* DATA PROVIDED *
>>
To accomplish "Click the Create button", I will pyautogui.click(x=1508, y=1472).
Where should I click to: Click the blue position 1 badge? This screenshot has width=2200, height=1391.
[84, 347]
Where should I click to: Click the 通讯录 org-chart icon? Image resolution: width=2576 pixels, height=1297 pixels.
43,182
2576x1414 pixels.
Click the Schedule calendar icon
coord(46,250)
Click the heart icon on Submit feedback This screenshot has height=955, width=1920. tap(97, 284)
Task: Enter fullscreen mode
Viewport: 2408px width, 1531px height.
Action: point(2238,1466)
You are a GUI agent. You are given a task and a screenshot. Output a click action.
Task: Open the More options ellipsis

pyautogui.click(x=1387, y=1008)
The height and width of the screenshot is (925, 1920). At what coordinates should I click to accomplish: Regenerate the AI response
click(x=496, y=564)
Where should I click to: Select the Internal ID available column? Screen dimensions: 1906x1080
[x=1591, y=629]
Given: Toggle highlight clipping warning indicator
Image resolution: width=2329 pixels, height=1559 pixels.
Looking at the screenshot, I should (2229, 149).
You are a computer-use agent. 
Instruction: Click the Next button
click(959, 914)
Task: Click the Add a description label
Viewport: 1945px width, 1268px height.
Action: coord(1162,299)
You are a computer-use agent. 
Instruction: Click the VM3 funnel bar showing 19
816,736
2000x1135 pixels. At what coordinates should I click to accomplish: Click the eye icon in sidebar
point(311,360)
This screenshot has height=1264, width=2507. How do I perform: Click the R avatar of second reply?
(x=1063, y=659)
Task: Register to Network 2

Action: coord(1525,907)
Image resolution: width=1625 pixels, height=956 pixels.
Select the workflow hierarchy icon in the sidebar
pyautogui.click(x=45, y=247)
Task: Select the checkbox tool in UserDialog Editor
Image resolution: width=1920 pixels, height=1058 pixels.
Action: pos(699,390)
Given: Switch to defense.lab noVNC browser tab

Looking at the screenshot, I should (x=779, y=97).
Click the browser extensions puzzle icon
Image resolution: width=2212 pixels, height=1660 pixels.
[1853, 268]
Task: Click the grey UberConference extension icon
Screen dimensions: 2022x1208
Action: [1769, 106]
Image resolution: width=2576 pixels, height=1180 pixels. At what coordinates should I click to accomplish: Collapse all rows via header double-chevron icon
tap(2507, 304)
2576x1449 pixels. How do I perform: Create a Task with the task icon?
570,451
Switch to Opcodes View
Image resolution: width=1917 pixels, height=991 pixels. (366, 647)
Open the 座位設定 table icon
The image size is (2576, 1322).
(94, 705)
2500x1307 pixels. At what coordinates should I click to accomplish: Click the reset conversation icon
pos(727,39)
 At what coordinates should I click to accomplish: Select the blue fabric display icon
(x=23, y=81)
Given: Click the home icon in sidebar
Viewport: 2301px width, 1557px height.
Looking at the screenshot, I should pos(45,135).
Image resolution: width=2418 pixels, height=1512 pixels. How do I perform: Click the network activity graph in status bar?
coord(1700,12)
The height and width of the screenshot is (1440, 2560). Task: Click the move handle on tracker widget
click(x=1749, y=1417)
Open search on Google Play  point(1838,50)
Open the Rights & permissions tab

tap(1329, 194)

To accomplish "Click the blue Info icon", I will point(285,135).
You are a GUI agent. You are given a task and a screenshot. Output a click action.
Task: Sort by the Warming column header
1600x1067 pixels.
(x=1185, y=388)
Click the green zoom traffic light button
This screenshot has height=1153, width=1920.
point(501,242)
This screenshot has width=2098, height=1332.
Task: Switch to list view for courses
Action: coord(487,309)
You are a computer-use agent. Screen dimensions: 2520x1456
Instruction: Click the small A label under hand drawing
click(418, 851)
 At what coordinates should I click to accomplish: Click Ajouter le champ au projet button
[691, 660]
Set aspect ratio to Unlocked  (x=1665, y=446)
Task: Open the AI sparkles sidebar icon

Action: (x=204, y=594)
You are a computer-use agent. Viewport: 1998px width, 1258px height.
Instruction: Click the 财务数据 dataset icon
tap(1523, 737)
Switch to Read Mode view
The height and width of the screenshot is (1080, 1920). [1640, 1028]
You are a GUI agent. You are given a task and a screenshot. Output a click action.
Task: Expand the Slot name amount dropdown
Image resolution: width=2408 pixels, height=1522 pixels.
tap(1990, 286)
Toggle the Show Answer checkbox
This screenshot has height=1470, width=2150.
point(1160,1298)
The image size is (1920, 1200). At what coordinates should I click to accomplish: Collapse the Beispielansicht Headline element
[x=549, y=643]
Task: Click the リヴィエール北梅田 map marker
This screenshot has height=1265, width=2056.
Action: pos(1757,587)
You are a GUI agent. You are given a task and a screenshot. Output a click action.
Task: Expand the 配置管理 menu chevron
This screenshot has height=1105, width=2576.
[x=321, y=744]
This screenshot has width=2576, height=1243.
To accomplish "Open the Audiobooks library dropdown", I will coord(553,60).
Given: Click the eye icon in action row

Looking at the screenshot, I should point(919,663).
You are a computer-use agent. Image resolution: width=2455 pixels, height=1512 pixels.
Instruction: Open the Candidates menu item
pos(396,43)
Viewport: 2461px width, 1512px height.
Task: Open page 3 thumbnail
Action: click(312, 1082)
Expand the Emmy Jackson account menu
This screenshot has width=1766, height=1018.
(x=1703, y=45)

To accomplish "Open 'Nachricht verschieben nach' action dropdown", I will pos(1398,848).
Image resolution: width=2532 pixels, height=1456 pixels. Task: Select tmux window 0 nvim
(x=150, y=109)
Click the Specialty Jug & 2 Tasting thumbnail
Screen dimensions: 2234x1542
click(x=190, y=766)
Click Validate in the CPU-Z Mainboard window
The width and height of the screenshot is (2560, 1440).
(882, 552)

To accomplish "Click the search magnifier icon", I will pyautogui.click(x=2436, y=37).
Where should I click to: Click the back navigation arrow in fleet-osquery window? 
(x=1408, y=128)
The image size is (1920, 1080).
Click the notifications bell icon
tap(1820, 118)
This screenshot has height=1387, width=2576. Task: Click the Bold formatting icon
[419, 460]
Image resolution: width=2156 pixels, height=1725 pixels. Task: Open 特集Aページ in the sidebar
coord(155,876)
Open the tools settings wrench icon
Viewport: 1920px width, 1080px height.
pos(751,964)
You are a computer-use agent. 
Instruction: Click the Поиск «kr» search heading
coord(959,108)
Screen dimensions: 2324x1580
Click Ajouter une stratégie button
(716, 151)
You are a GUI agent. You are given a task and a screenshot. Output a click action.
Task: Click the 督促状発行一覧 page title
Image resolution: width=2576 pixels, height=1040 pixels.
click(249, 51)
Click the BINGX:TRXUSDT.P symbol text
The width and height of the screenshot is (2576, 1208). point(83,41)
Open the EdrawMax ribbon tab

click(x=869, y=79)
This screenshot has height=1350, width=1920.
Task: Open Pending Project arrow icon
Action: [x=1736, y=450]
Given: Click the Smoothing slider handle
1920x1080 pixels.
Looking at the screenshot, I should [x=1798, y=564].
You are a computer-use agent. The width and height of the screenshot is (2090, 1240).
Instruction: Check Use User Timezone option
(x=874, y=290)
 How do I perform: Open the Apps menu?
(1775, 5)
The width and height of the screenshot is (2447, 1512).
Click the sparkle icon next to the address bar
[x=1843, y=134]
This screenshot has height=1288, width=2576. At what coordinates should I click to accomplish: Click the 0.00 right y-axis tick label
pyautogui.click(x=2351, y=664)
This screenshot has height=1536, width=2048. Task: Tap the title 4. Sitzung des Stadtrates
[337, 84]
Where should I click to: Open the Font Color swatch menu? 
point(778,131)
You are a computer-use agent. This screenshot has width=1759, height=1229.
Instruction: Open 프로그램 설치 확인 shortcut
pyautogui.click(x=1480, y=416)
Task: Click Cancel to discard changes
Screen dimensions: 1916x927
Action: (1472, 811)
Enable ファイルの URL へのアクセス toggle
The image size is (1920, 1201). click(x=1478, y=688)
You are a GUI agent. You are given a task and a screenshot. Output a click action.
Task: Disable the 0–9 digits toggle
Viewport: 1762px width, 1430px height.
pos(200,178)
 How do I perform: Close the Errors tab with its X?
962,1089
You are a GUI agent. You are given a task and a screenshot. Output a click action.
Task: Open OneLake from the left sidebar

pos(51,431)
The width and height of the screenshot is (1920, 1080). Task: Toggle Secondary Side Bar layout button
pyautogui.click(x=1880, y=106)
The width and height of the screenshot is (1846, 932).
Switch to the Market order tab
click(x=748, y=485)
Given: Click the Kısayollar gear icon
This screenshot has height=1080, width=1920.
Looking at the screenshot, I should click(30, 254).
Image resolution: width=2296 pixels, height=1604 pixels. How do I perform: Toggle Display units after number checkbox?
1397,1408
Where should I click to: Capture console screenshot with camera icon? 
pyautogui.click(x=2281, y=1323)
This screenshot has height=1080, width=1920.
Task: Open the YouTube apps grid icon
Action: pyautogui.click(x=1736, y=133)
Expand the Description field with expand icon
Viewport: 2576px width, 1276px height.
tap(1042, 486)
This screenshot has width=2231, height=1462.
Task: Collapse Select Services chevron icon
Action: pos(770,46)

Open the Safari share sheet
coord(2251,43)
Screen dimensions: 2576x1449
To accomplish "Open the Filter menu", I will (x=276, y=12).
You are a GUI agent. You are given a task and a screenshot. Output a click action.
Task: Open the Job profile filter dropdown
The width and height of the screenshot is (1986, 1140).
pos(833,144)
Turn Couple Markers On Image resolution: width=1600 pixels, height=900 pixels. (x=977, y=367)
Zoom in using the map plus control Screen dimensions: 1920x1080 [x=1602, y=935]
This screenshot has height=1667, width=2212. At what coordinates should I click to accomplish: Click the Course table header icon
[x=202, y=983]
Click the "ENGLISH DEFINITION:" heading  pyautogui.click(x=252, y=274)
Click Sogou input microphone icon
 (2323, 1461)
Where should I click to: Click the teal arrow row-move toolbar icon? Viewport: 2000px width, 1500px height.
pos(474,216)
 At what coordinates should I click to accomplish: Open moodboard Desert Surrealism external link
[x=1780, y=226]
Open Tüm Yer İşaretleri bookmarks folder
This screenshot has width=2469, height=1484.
<<
Give back, exactly as written, the stretch from the line with "Instruction: Click the VM3" through the line with "Given: Click the home icon in sidebar", and no other lines from the records above.

Instruction: Click the VM3 funnel bar showing 19
816,736
2000x1135 pixels. At what coordinates should I click to accomplish: Click the eye icon in sidebar
point(311,360)
This screenshot has height=1264, width=2507. How do I perform: Click the R avatar of second reply?
(x=1063, y=659)
Task: Register to Network 2

Action: coord(1525,907)
Image resolution: width=1625 pixels, height=956 pixels.
Select the workflow hierarchy icon in the sidebar
pyautogui.click(x=45, y=247)
Task: Select the checkbox tool in UserDialog Editor
Image resolution: width=1920 pixels, height=1058 pixels.
Action: pos(699,390)
Given: Switch to defense.lab noVNC browser tab

Looking at the screenshot, I should (x=779, y=97).
Click the browser extensions puzzle icon
Image resolution: width=2212 pixels, height=1660 pixels.
[1853, 268]
Task: Click the grey UberConference extension icon
Screen dimensions: 2022x1208
Action: [1769, 106]
Image resolution: width=2576 pixels, height=1180 pixels. At what coordinates should I click to accomplish: Collapse all rows via header double-chevron icon
tap(2507, 304)
2576x1449 pixels. How do I perform: Create a Task with the task icon?
570,451
Switch to Opcodes View
Image resolution: width=1917 pixels, height=991 pixels. (366, 647)
Open the 座位設定 table icon
The image size is (2576, 1322).
(94, 705)
2500x1307 pixels. At what coordinates should I click to accomplish: Click the reset conversation icon
pos(727,39)
 At what coordinates should I click to accomplish: Select the blue fabric display icon
(x=23, y=81)
Given: Click the home icon in sidebar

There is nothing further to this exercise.